Red-Teaming and Public Involvement in AI Evaluation
From Technical Procedure to Sociotechnical Practice
The papers gathered here share a foundational move: they reframe what look like neutral, technical methods for evaluating AI — red-teaming, benchmarking, auditing — as sociotechnical practices saturated with value judgments, labor arrangements, and institutional politics. Gillespie2026-aa makes this case most pointedly for red-teaming, drawing a direct historical parallel to commercial content moderation: a practice that was similarly rationalized as technical hygiene before its labor conditions, psychological tolls, and embedded value choices became visible.
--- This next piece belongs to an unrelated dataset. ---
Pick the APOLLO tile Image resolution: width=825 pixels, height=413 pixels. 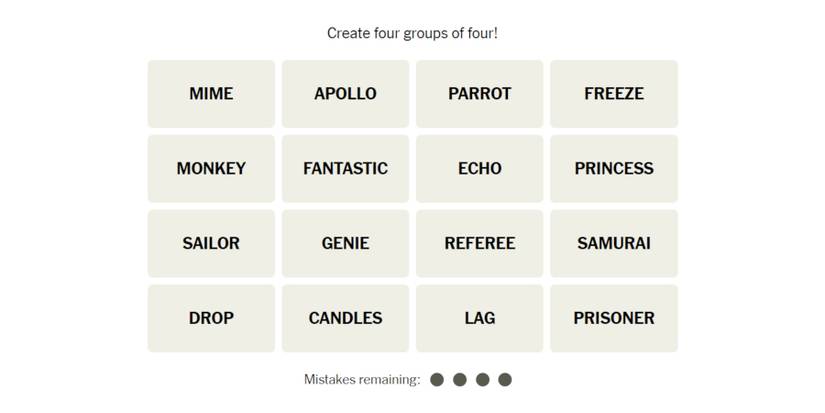(345, 94)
Unknown2025-qj, working empirically through interviews and observation at public red-teaming events, corroborates this reframing from the ground up, showing how what counts as a “harm” or “vulnerability” depends on institutional framing, participant composition, and the genealogy of adversarial methods imported from cybersecurity and military contexts. Matias2025-px generalizes the move beyond red-teaming to AI evaluation writ large, arguing that reliability itself — not merely legitimacy — is a sociotechnical achievement that purely technical methodologies cannot deliver.
Who Evaluates, and With What Expertise
A second thread concerns the epistemic question of who is competent to identify AI harms. Gillespie2026-aa observes that internal red-teamers, constrained by NDAs and homogeneous in background, typically lack the sociocultural and linguistic range to surface the harms that matter to differently situated publics. Matias2025-px turns this critique into a positive program: lived-experience expertise contributes situated knowledge that credentialed scientists cannot supply, and is essential at five distinct stages of evaluation (equipoise, measurement, explanation, inference, interpretation). The Allegheny Family Screening Tool reanalysis and the Chicago police-complaint relabeling cases show concretely how community knowledge surfaces failures that AUC-style metrics or single-category coding obscure. Unknown2025-qj occupies a middle position empirically — public red-teaming events do bring diverse perspectives into vulnerability identification, but the paper is careful not to romanticize participation, noting that institutional framing constrains what participants can even name as harm.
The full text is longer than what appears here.